**Work to complete**
The needed output is the run of lines below from the one containing "1024x752 pixels." through the one containing "the three-dot more", copied exactly and free of pictures.

**Records shown**
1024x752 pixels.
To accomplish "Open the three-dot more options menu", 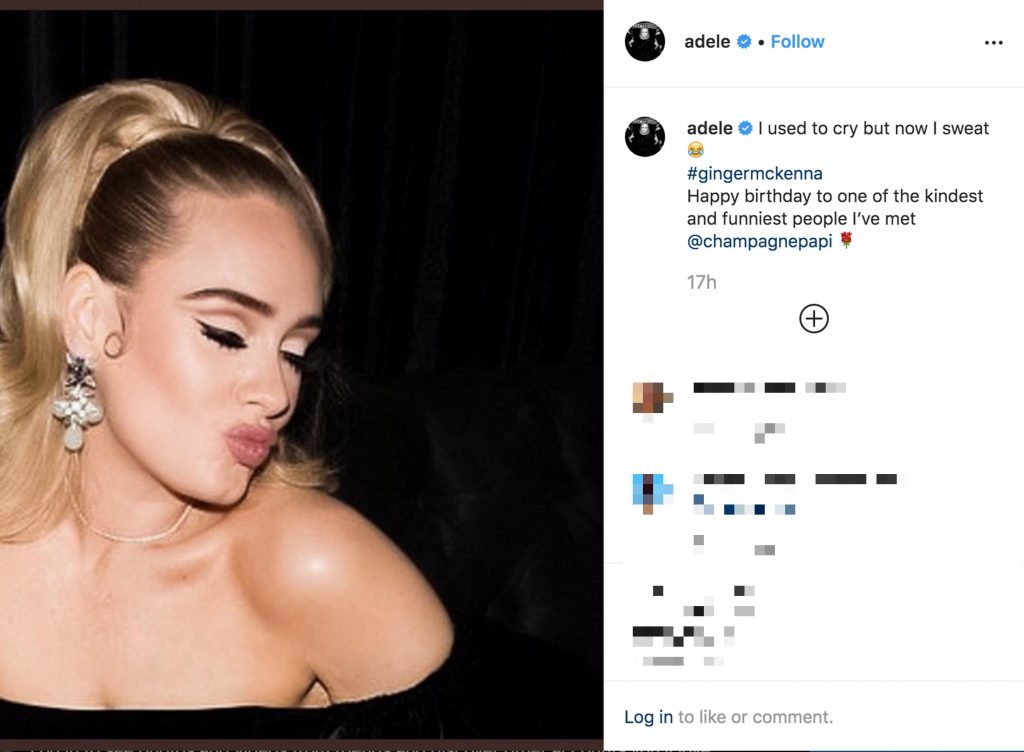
* * *
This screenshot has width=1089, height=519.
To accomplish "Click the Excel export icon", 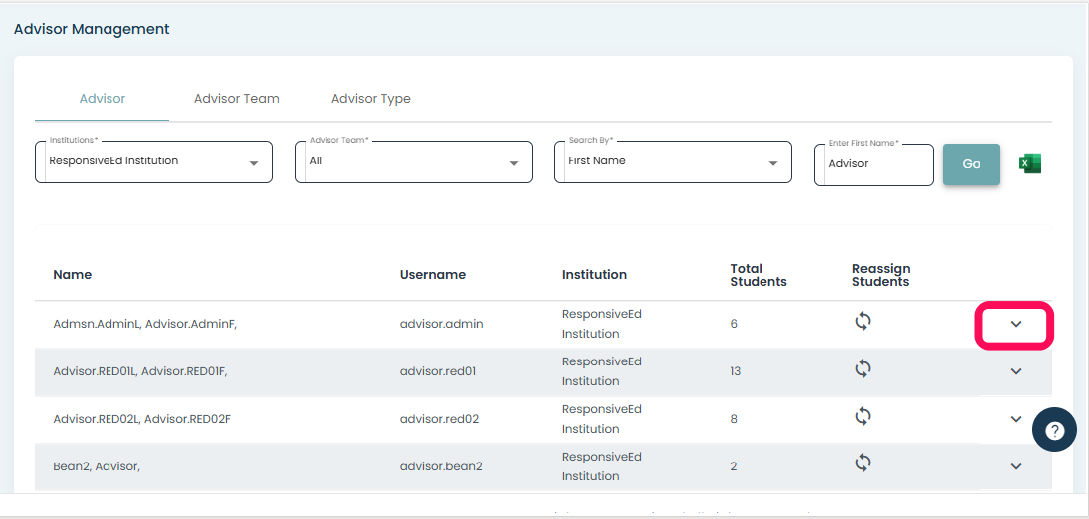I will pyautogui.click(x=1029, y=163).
--
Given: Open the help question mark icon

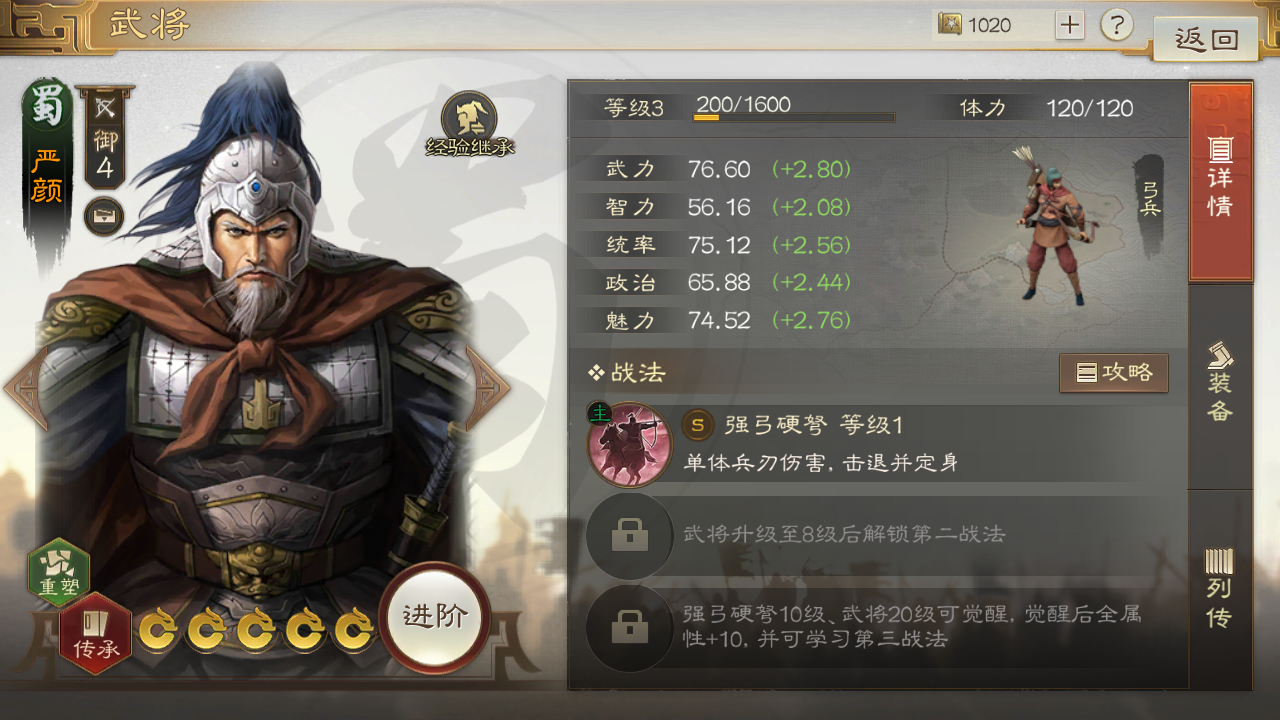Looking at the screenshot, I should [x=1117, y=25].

**Answer to this exercise**
1024x752 pixels.
To accomplish "Open the three-dot more options menu", 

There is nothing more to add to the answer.